# **MLlib RDD-Based**

(last update: 9/5/2025)

---

# **I. Prepare enviroment**

In [56]:
# start pyspark
import findspark
findspark.init()

In [57]:
from pyspark.sql import SparkSession
spark = SparkSession.builder.master("local")\
          .appName("Spark MLlib RDD-Based Exercises")\
          .config("spark.some.config.option", "some-value")\
          .getOrCreate()

sc = spark.sparkContext

In [58]:
from pyspark.mllib.tree import DecisionTree
from pyspark.mllib.regression import LabeledPoint

import math
import numpy as np

# **II. MLlib RDD-Based Implementation**

### **1. Read data**

Read raw csv data from HDFS into RDD

In [59]:
train_lines = sc.textFile("hdfs:///hcmus/22120262/Practical Exercises/HW3/data/train.csv")
train_header = train_lines.first()
train_rawData = train_lines.filter(lambda line: line != train_header)

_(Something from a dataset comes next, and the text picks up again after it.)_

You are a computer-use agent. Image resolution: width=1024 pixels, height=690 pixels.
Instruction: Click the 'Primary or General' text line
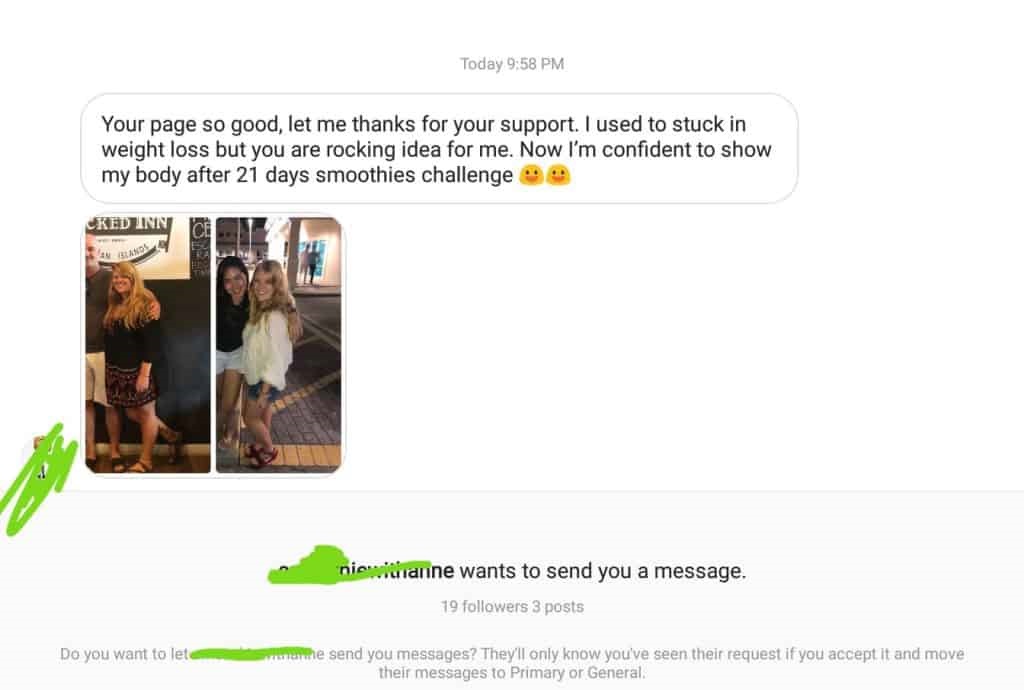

test_lines = sc.textFile("hdfs:///hcmus/22120262/Practical Exercises/HW3/data/test.csv")
test_header = test_lines.first()
test_data = test_lines.filter(lambda line: line != test_header)

25/05/10 17:42:52 WARN BlockReaderFactory: I/O error constructing remote block reader.
java.nio.channels.ClosedByInterruptException
	at java.nio.channels.spi.AbstractInterruptibleChannel.end(AbstractInterruptibleChannel.java:202)
	at sun.nio.ch.SocketChannelImpl.connect(SocketChannelImpl.java:658)
	at org.apache.hadoop.net.SocketIOWithTimeout.connect(SocketIOWithTimeout.java:191)
	at org.apache.hadoop.net.NetUtils.connect(NetUtils.java:586)
	at org.apache.hadoop.hdfs.DFSClient.newConnectedPeer(DFSClient.java:3033)
	at org.apache.hadoop.hdfs.client.impl.BlockReaderFactory.nextTcpPeer(BlockReaderFactory.java:829)
	at org.apache.hadoop.hdfs.client.impl.BlockReaderFactory.getRemoteBlockReaderFromTcp(BlockReaderFactory.java:754)
	at org.apache.hadoop.hdfs.client.impl.BlockReaderFactory.build(BlockReaderFactory.java:381)
	at org.apache.hadoop.hdfs.DFSInputStream.getBlockReader(DFSInputStream.java:755)
	at org.apache.hadoop.hdfs.DFSInputStream.blockSeekTo(DFSInputStream.java:685)
	at org.apac

### **2. Train-val split**

We split `train_rawData` into `train_data` (for training model) and `val_data` (for validation model) with ratio 8/2.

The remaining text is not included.